Misalnya di tengah malam
buta, ketika orang-orang sedang tidur nyenyak, engkau bangun mengerjakan shalat
malam, memohon ketenangan jiwa, ketentraman pikiran, dan kemurnian hati
kepada-Nya.
Kelima, kita harus yakin
kepada Allah Subhanahu Wa Ta’ala.
Sebagian dari kita manakala
gelisah hati datang, ternyata amat sibuk dengan pikiran yang mencemaskan
perbuatan-perbuatan makhluk dan mengharapkan datangnya bantuan makhluk. Padahal
secara nyata, tidak ada satu pun yang dapat menimpakan mudharat atau mendatangkan
manfaat, selain dengan ijin-Nya. Allah berfirman, “Jika Allah menimpakan suatu
kemudharatan kepadamu, maka tidak ada yang dapat menghilangkannya, kecuali Dia.

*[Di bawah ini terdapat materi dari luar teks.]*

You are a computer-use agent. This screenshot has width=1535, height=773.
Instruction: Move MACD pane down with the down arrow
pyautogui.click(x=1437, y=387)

Dan jika Allah menghendaki kebaikan bagi kamu maka tiada yang dapat menolak
karunia-Nya. Dia memberikan kebaikan kepada siapa yang dikehendaki-Nya di
antara hamba-hamba-Nya dan Dia-lah yang Maha Pengampun lagi Maha Penyayang.”

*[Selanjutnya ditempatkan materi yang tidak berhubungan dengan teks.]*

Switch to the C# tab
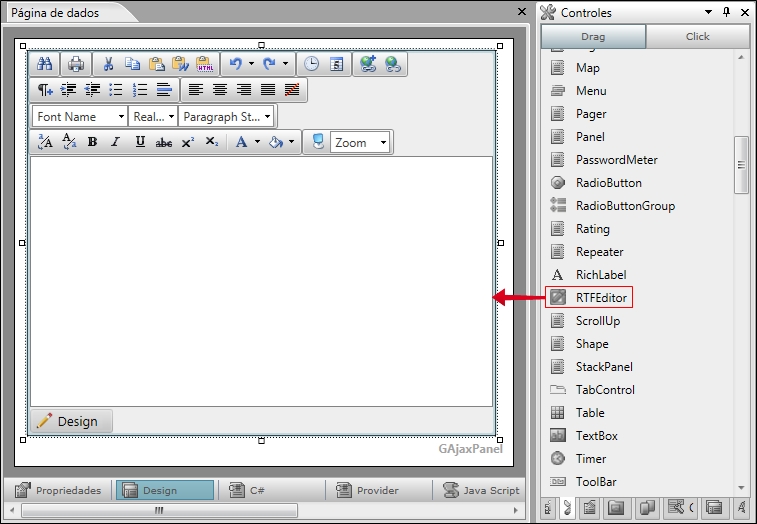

(QS. Yunus [10]: 107). Dengan demikian, setiap pilar-pilar kejadian yang
menimpa kita sebenarnya akan menjadi sarana yang paling tepat untuk bermunajat
kepada Allah, sehingga membuat kita semakin ingat pada-Nya, taqarrub dan tidak
pernah bisa lupa kepada-Nya.
Perilaku seperti itulah
sebenarnya rahasia ketenangan dan kebahagiaan sejati di dunia yang insya Allah
akan menjadi bekal kebahagiaan yang kekal di hakerat nanti. Allah berfirman,
“(Yaitu) orang-orang yang beriman dan hati mereka menjadi tentram dengan
mengingat Allah. Ingat, hanya degan mengingat Allah-lah hati menjadi tentram.

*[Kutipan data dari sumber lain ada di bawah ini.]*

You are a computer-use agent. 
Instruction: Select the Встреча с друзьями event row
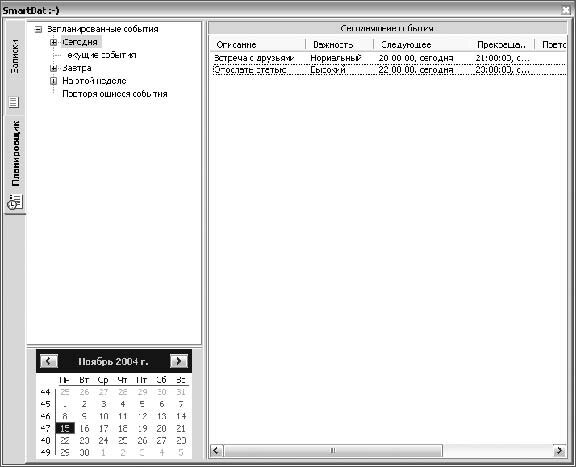pyautogui.click(x=389, y=58)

Orang-orang yang beriman dan beramal shaleh, bagi mereka kebahagiaan dan tempat
kembali yang baik.” (QS. Ar-Ra’d [13]: 28-29).
Keenam, kuasai diri dengan
sebaik-baiknya.
Adanya suatu persoalan hidup
dirasakan pahit dan amat berat, maka sebetulnya semua itu semata-mata karena
kita belum mampu memahami hikmah di balik kejadian tersebut. Oleh karena itu,
bilamana datang suatu kejadian yang mencemaskan, segeralah kuasai diri dengan
sebaik-baiknya. Jangan menyiksa diri dengan pikiran yang diada-adakan atau
mempersulit diri, sehingga semakin menyiksa. Artinya janganlah sedikitpun
terbesit dalam pola pikir kita sesuatu anggapan bahwa rencana kita lebih baik
daripada rencana-Nya. Untuk itu, ketika kegelisahan hati muncul dalam hidup
keseharian, maka hendaknya kita saat itu pula ingat akan firman Allah dalam QS.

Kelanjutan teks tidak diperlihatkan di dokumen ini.